*** Opening RECORDS PROVIDED ***

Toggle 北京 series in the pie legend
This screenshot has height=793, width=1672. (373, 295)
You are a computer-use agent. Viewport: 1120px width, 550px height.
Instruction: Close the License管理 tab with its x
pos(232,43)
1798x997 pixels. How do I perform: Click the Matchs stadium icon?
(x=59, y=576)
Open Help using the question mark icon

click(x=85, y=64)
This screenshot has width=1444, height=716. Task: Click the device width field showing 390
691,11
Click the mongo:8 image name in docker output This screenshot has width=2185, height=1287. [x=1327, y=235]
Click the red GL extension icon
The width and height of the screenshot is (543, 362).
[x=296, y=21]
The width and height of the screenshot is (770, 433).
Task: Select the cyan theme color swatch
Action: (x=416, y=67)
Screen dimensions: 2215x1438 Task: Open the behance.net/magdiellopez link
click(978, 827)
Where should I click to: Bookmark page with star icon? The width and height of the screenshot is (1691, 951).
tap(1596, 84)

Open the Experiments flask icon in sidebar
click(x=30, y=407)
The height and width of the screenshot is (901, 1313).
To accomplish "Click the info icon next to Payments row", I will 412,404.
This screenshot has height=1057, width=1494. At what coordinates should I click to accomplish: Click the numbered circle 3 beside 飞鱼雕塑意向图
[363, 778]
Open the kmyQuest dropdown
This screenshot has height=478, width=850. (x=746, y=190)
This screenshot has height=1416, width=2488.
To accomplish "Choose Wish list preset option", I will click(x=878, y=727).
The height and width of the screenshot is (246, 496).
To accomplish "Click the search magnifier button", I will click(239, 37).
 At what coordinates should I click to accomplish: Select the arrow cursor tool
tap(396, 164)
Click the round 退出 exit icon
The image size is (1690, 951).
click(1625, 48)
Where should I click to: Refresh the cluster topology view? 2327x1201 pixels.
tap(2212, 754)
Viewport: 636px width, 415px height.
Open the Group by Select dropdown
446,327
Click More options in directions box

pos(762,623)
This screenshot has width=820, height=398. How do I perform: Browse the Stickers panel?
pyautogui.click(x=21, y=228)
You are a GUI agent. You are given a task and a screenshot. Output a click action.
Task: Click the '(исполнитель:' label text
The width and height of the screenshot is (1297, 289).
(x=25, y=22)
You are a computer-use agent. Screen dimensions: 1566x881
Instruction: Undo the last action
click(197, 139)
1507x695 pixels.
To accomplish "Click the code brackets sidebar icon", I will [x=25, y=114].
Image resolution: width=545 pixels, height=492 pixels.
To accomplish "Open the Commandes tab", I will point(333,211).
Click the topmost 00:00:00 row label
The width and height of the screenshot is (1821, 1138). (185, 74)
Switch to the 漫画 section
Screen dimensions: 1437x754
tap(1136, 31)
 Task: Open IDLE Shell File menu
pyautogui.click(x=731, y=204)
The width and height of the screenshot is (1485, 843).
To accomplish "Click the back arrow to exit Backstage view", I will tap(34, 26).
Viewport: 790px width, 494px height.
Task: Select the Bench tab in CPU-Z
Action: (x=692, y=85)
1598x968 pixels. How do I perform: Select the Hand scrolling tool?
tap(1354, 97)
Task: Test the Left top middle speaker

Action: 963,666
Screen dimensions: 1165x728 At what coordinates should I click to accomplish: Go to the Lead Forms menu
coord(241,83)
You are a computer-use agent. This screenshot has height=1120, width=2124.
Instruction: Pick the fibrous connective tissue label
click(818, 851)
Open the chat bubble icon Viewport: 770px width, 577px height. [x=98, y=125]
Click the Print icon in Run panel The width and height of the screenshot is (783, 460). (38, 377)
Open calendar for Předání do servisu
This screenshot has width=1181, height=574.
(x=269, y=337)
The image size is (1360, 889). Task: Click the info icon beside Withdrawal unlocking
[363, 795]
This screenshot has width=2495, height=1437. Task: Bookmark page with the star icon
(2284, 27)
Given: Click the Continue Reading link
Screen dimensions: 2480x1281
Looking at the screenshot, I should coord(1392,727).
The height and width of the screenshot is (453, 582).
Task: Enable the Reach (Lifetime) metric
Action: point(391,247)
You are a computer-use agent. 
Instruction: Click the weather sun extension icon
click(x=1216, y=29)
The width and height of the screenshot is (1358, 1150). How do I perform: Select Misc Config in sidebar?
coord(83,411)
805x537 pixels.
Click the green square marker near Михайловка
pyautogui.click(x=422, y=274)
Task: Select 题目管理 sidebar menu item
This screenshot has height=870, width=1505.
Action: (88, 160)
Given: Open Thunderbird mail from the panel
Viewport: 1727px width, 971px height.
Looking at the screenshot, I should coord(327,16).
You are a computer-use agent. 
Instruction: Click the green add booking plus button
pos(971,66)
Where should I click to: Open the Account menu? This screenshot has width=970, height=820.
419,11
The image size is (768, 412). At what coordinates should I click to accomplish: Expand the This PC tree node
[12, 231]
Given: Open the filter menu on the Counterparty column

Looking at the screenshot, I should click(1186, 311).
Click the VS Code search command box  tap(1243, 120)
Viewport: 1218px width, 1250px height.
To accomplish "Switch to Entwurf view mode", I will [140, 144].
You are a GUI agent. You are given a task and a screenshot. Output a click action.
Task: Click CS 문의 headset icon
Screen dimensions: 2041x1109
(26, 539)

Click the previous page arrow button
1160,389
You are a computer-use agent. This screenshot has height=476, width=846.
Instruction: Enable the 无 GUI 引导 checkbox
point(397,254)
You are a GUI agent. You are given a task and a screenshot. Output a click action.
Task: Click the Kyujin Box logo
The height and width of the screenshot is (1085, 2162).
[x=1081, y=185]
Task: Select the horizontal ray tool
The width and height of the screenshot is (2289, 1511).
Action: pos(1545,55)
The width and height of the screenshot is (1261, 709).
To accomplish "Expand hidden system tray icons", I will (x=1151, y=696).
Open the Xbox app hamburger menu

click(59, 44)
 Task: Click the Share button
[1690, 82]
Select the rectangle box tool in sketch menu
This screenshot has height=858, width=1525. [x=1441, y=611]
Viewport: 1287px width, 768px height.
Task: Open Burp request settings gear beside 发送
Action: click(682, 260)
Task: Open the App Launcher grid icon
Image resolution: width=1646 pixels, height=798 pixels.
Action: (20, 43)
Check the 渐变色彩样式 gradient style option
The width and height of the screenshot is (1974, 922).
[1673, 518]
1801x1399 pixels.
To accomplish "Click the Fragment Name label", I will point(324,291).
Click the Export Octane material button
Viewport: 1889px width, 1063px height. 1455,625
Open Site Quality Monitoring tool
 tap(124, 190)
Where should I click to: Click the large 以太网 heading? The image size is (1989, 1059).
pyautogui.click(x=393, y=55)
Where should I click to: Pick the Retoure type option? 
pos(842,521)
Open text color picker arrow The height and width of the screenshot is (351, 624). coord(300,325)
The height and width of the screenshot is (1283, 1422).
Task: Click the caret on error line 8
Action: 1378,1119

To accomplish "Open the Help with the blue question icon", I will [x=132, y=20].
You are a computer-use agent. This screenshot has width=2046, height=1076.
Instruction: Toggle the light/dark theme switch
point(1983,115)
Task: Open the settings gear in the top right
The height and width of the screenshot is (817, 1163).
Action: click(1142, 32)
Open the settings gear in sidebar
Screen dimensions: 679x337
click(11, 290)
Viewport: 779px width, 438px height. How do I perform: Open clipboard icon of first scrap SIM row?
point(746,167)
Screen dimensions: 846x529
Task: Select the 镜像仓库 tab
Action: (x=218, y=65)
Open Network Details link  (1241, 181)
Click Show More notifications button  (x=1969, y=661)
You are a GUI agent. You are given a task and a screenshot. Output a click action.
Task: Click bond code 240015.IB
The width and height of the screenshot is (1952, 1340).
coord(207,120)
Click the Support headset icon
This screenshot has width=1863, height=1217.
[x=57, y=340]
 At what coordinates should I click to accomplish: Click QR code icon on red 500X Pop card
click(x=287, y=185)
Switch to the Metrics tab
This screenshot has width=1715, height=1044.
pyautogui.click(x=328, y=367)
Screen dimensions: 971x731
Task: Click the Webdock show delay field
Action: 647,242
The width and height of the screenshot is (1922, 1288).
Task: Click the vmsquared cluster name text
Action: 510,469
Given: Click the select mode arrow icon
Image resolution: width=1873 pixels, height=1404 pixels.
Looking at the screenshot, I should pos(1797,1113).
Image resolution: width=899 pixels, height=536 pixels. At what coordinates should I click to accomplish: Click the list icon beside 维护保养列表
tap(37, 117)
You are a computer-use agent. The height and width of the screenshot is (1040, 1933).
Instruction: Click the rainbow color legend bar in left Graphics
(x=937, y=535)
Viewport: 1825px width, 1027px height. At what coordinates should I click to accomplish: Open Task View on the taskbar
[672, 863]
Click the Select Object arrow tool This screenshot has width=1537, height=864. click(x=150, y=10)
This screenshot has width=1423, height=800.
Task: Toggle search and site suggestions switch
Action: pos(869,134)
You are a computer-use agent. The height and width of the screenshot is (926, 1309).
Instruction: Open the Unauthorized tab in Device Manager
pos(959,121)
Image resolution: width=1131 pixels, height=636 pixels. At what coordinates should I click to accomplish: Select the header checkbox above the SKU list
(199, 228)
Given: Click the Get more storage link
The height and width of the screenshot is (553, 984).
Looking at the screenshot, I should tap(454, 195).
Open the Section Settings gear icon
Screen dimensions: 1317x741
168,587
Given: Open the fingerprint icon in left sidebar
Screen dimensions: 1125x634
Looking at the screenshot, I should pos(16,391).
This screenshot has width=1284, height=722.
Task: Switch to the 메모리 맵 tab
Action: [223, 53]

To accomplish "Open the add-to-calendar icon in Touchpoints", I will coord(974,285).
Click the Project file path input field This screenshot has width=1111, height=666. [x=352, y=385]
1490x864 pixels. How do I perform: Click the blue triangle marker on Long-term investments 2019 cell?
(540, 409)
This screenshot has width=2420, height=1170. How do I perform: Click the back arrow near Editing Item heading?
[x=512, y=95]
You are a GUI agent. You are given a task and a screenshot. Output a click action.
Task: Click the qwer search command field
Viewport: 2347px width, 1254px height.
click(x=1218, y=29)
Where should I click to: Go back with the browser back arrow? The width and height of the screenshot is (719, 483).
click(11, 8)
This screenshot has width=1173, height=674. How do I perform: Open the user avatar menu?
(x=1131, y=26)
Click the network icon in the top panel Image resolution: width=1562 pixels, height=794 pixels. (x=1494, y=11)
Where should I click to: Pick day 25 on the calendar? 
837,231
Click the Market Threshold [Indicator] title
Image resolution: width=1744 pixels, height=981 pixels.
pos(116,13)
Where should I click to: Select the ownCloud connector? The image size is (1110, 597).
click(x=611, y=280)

*** Closing RECORDS PROVIDED ***

Out of the material above, output word for word the line with "Given: Open the fingerprint", the line with "Click the Project", and all lines between them, with nothing else.

Given: Open the fingerprint icon in left sidebar
Screen dimensions: 1125x634
Looking at the screenshot, I should pos(16,391).
This screenshot has width=1284, height=722.
Task: Switch to the 메모리 맵 tab
Action: [223, 53]

To accomplish "Open the add-to-calendar icon in Touchpoints", I will coord(974,285).
Click the Project file path input field This screenshot has width=1111, height=666. [x=352, y=385]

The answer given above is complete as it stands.